Imperial Pacific Int’l Owes Over $100 Million for Saipan Casino, No Signs of Relief Coming

By | August 2, 2022

Imperial Pacific International (IPI) has been claiming for months that it’s going to receive a massive injection of funds “any day” to save its exclusive casino license in Saipan. Unfortunately, any day never seems to arrive, and the company behind the Imperial Palace is getting further in debt with the Commonwealth of Northern Mariana Islands (CNMI).

Imperial Palace Casino in Saipan
Imperial Palace Casino in Saipan as it was under construction. The casino’s operator, Imperial Pacific International, is no closer to settling its affairs with regulators. (Image: AGBrief)

The CNMI’s Commonwealth Casino Commission (CCC) put IPI on display once again last week. It showed how the company’s debt is surpassing the $100-million mark, putting the US-supported territory in a financial vice.

IPI has been desperately clinging to the hopes of retaining its suspended license for Imperial Palace. It reportedly was working out a deal with the CCC to reach its goal, but the latest revelations hint at no settlement on the horizon.

IPI Still Unable to Fulfill Obligations

IPI owes regulatory fees and royalties for both 2020 and 2021. Additional fees are coming due this month and in October, which means IPI will have an outstanding debt of about $103 million by that time.

Meanwhile, the company is also dealing with legal battles that add tens of millions of dollars more. As a result, even if it were to receive any of the $150 million it claims to be waiting on, it would need to spend almost every penny just to cancel the old debt.

IPI reportedly worked out a deal to receive the funds from a South Korean investment company, IH Group. Initially, it was to receive a round of funds in May but, according to the most recent information, only a small amount of money has changed hands.

IH Group will take over a significant amount of Imperial Palace. It will reportedly operate the casino, as well as some of the property’s luxury villas. It will also take over the construction of the hotel tower, which has been on hold due to COVID-19 and IPI’s legal and financial troubles.

However, that also produces new questions. Even if IPI receives all $150 million, it will need virtually every penny to cover outstanding debts and other financial obligations. That leaves nothing to cover operational expenses or construction. So, IH Group, or someone else, will have to inject more funds, which only leverages the property further.

There’s also the issue with IH Group operating the casino. It has to have permission to do so from the CCC, and there’s no indication that anything is in place to facilitate the transition.

IPI Plays Victim as Claims Against IH Group Emerge

IPI’s failures have never been the result of the company’s actions or inactions, according to statements it has made repeatedly. The same holds true now. A few days ago, according to the Saipan Tribune, IPI reported having received just $245,000 from IH Group.

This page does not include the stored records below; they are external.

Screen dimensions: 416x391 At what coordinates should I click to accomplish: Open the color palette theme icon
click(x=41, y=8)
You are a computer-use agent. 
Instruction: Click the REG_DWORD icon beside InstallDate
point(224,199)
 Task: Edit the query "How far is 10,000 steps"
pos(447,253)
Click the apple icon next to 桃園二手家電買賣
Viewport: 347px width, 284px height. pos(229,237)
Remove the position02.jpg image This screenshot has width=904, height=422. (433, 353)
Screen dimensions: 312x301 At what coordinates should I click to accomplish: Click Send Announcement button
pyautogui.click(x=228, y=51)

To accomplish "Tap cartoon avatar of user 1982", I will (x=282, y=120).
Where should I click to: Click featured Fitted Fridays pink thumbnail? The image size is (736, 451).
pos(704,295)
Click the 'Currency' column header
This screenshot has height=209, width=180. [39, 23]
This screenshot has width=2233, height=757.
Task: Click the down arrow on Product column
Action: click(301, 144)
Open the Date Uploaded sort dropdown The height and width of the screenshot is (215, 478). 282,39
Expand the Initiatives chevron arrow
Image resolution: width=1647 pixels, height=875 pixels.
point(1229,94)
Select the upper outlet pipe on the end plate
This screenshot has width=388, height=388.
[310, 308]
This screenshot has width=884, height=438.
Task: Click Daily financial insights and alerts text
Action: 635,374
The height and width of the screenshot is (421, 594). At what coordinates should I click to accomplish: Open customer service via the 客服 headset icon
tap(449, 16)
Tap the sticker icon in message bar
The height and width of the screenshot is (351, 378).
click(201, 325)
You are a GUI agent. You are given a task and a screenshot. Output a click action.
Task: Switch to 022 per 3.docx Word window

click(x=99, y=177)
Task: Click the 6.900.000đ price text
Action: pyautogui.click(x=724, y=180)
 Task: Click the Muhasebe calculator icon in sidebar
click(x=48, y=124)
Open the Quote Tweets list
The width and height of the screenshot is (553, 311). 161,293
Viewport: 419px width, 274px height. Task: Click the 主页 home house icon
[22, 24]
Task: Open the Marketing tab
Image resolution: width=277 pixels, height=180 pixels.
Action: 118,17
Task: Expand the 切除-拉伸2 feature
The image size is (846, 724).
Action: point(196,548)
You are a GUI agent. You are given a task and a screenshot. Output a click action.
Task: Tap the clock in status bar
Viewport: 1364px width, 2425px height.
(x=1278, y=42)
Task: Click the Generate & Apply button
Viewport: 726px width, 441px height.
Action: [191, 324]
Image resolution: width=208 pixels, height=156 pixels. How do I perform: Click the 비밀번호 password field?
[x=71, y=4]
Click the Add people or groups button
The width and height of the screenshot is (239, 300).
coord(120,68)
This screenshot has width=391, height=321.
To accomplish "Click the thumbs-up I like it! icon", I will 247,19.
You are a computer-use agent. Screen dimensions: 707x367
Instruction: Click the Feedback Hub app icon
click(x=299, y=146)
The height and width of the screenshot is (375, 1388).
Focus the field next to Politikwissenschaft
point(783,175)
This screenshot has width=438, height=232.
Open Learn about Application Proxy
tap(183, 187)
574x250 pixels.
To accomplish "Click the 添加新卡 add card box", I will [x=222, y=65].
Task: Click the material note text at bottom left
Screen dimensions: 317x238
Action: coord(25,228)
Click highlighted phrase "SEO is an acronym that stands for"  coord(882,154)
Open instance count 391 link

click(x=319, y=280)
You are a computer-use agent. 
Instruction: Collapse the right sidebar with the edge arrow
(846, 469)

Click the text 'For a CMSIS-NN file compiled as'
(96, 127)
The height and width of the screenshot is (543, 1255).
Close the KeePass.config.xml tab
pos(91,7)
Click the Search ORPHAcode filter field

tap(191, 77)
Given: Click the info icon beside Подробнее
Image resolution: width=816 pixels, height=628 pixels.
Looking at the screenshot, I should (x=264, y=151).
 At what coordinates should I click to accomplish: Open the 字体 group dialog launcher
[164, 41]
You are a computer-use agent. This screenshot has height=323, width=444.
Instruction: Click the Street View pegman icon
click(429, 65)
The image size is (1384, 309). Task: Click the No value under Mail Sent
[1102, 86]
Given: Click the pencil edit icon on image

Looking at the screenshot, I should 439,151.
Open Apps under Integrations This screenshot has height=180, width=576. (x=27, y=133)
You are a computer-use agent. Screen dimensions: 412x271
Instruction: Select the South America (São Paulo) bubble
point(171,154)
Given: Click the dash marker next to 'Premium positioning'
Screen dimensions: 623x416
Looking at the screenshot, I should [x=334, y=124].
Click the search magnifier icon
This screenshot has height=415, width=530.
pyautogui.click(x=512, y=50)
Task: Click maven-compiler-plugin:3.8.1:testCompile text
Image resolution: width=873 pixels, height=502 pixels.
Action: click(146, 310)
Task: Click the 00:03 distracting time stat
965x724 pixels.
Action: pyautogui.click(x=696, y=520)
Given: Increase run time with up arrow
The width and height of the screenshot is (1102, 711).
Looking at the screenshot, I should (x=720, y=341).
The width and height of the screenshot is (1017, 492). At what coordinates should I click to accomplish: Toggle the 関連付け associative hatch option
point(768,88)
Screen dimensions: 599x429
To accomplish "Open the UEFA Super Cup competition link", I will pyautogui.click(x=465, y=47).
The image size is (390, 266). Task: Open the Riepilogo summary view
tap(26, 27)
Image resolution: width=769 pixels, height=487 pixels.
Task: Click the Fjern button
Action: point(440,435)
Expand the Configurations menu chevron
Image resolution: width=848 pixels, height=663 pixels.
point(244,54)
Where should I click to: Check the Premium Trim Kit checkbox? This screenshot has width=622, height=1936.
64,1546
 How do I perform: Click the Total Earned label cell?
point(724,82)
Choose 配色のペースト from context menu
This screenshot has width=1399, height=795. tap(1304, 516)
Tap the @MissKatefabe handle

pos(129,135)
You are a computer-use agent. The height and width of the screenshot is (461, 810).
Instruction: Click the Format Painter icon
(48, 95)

However, the money is moving very slowly, and IPI is allegedly growing more frustrated. As a result, it told the CCC that it is considering breaking the agreement if IH Group doesn’t come through.

The subject came before the CCC because of the repeated delays, but also because of a surprise revelation. A former IPI employee, Vicente Aldan, told the regulator that IH Group is nothing more than a scam. He added that it has no money.

Aldan, according to Marianas Variety, claimed that an investigation unveiled some concerns about the company. It has a phone number in Rota in the CNMI, but it doesn’t work. When someone tried to visit IH Group’s reported headquarters in South Korea, they found that it wasn’t there.

IH Group, on its website, listed a casino hotel and a shopping mall in Rota. It also listed development work at the Rota International Airport. All three claims, however, are bogus. IH Group’s website, ihgroup.kr, went down for maintenance soon after.

IH Group has said it will sue Aldan for slander because of his assertions.

The CNMI and the CCC are suffering because of IPI’s repeated negligence. As a result, the CNMI has not been able to meet its financial obligations and the CCC, where it once employed almost 50 people, now only has a complement of nine.

Unless something materializes this month, the CNMI courts may decide to move forward with the CCC’s request to permanent revoke IPI’s license.